## What you are asked to do
Copy all the lines of the listing below exactly. Skip the images.

============

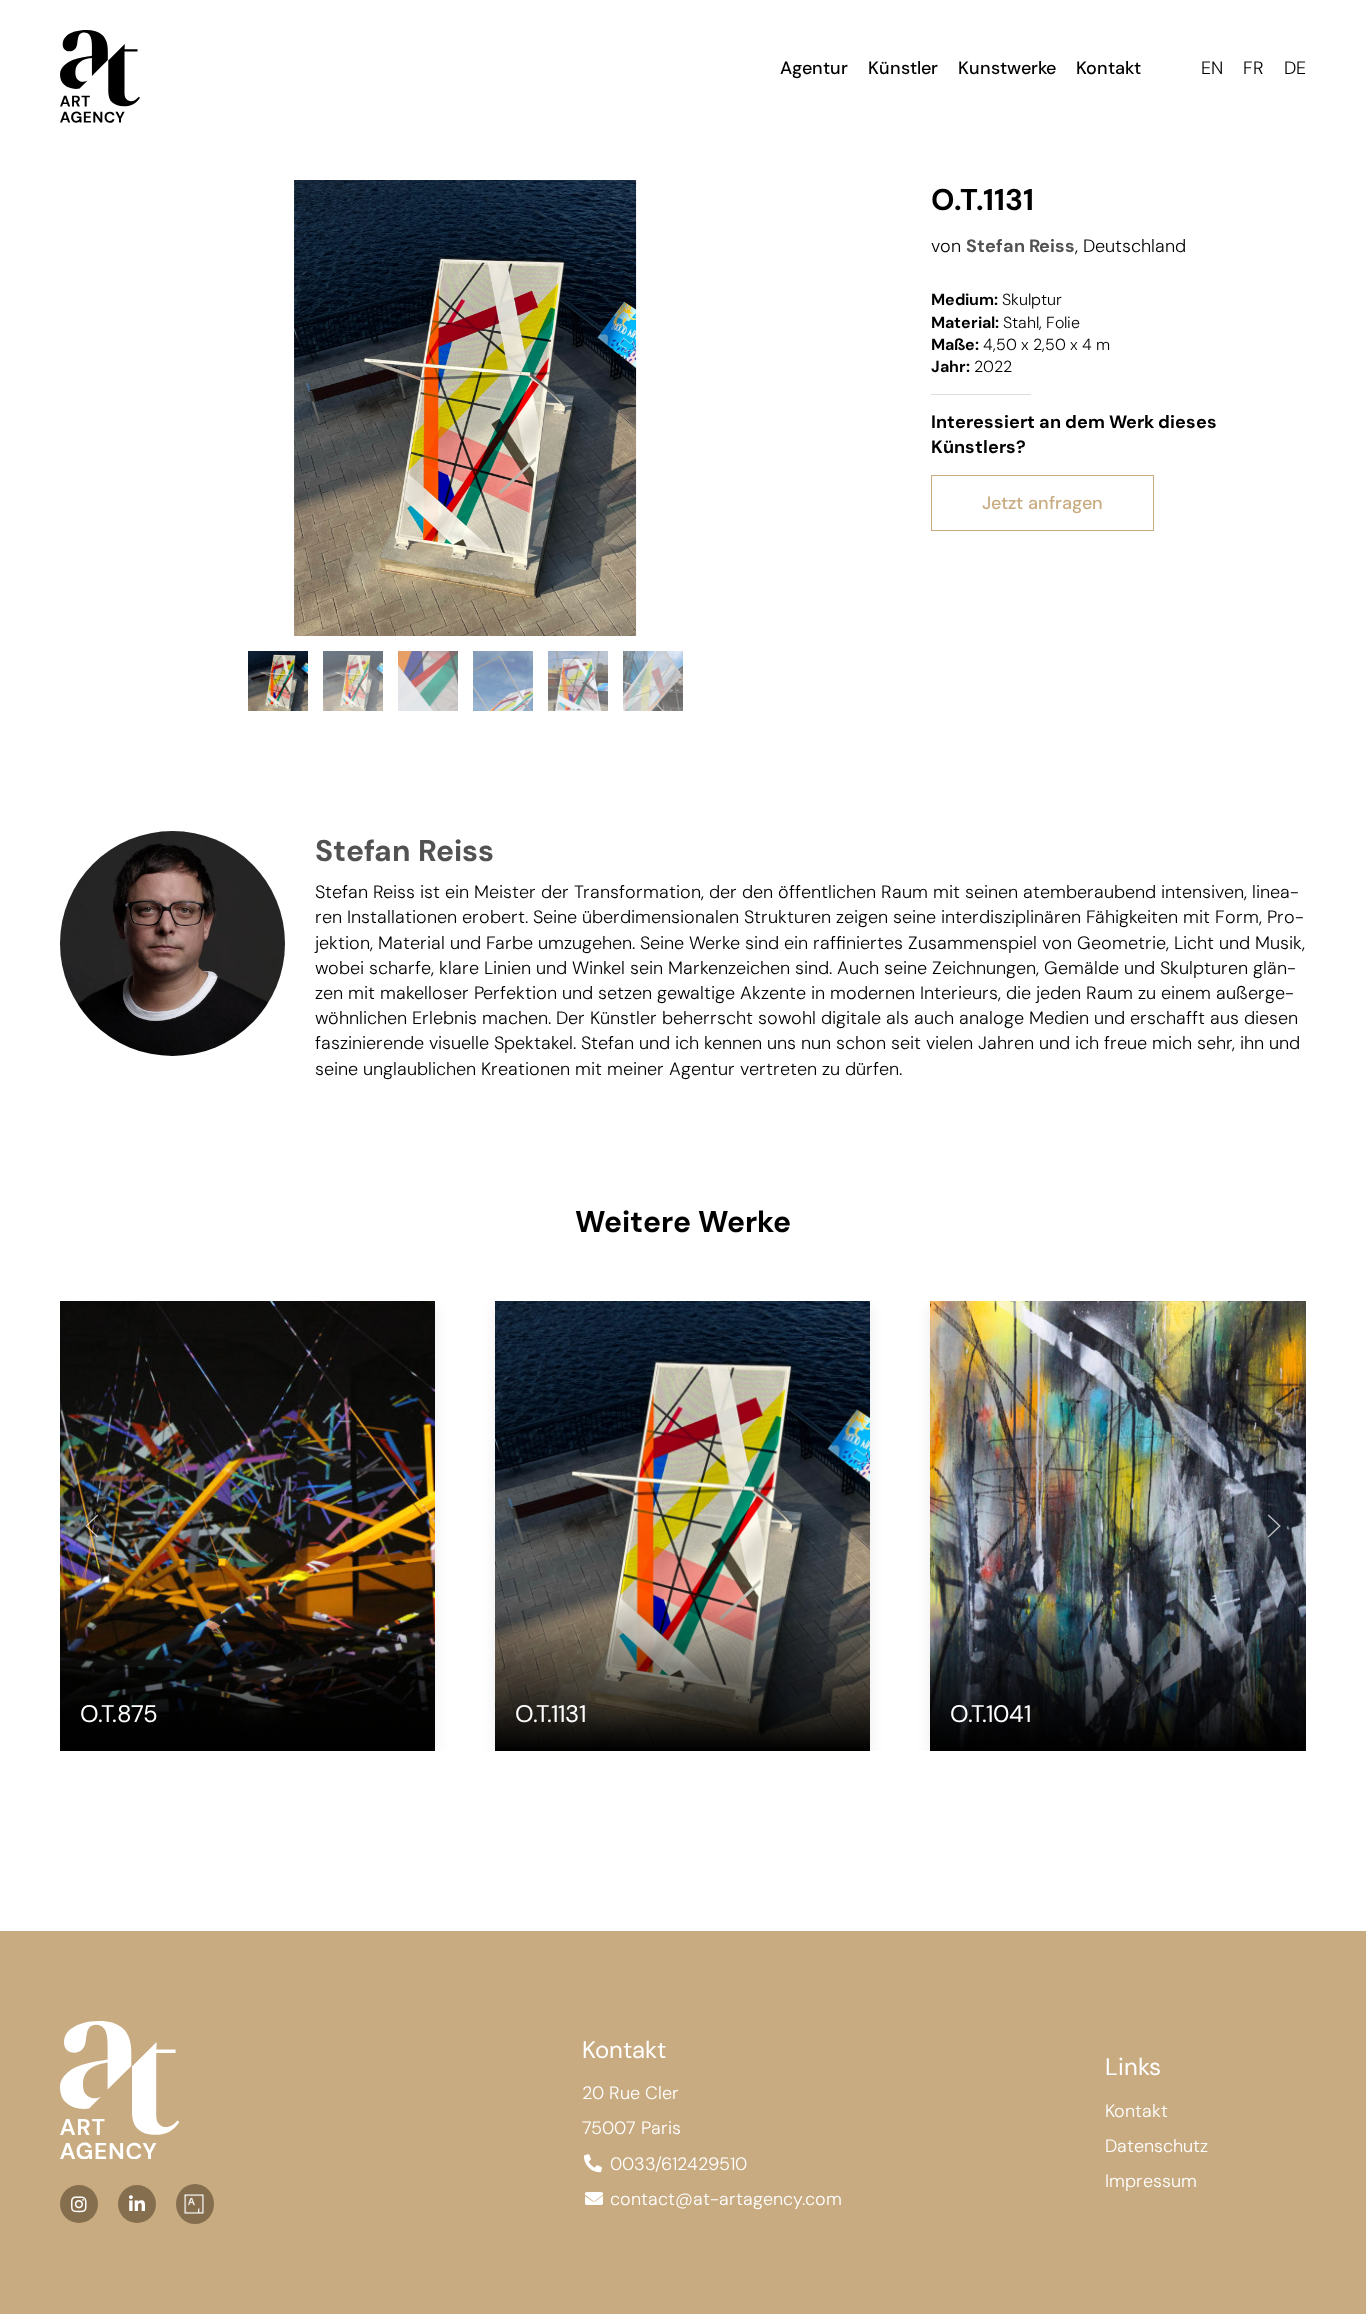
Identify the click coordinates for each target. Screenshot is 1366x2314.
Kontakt (1108, 68)
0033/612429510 (678, 2164)
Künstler (903, 68)
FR (1253, 68)
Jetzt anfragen (1042, 503)
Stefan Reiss (1020, 246)
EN (1212, 68)
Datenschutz (1156, 2146)
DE (1295, 68)
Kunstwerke (1007, 68)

============

## Solved exercise
Identify the click coordinates for each target. Screenshot is 1366x2314.
Kontakt (1108, 68)
0033/612429510 (678, 2164)
Künstler (903, 68)
FR (1253, 68)
Jetzt anfragen (1042, 503)
Stefan Reiss (1020, 246)
EN (1212, 68)
Datenschutz (1156, 2146)
DE (1295, 68)
Kunstwerke (1007, 68)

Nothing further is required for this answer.